Nel 1944 gli stampi utilizzati nella realizzazione delle maschere vengono venduti alla ditta "Mascherificio Italiano Cervi & C." di Fornovo di Taro, ma ogni tentativo di riprendere l'attività dei Guatteri risulterà vano, soprattutto per l'irrimediabile dispersione del patrimonio tecnico-professionale originario e per il profilarsi già nel primo dopoguerra, di nuovi gusti estetici, costumi e abitudini che mutano il mercato tradizionale di questi beni.

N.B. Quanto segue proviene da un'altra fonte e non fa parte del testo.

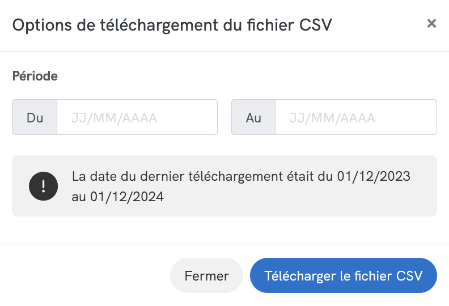Focus the 'Au' end date field
449x306 pixels.
tap(355, 117)
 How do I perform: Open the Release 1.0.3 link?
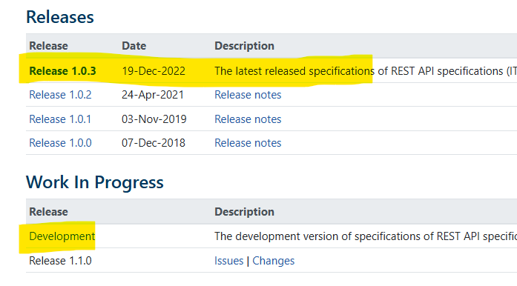click(62, 71)
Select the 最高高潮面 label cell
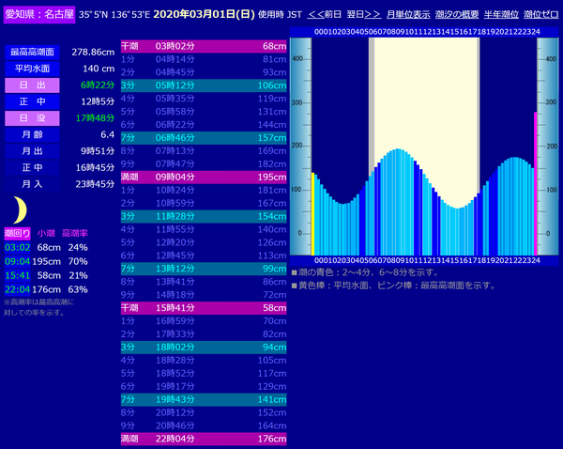563x449 pixels. click(32, 52)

E' una struttura museale a prevalente carattere didattico che documenta la tradizione del Carnevale di Castelnovo di Sotto attraverso l'evoluzione storica della maschera carnevalesca e delle operazioni necessarie alla sua creazione, lavorazione e produzione. Il nucleo principale del museo è rappresentato dall'eccezionale raccolta di maschere, modelli in tessuto, modelli in gesso, stampi e materiali per la stampatura acquistata dall'Amministrazione Comunale nel 1997, a cui è andato ad aggiungersi il nucleo di maschere donato al Comune dal collezionista Eugenio Gabrielli nel 2002. Si tratta di un patrimonio unico costituito da 222 pezzi, esposti secondo un ordine che rispecchia le varie fasi di lavorazione e le diverse tecniche elaborate dai maestri Guatteri. A questa famiglia, originaria di Reggio Emilia, sono dedicate alcune sale del museo che ricostruiscono la storia della Fabbrica di maschere, fondata nel 1810 da Prospero Guatteri e rimasta attiva fino al 1933, e dell'attività produttiva di questi artisti permettendo di recuperare e valorizzare la tradizione artigianale di questo territorio. L'allestimento museale è corredato da pannelli illustrativi che accompagnano il visitatore alla scoperta della storia e del significato dell'antica festa del Carnevale.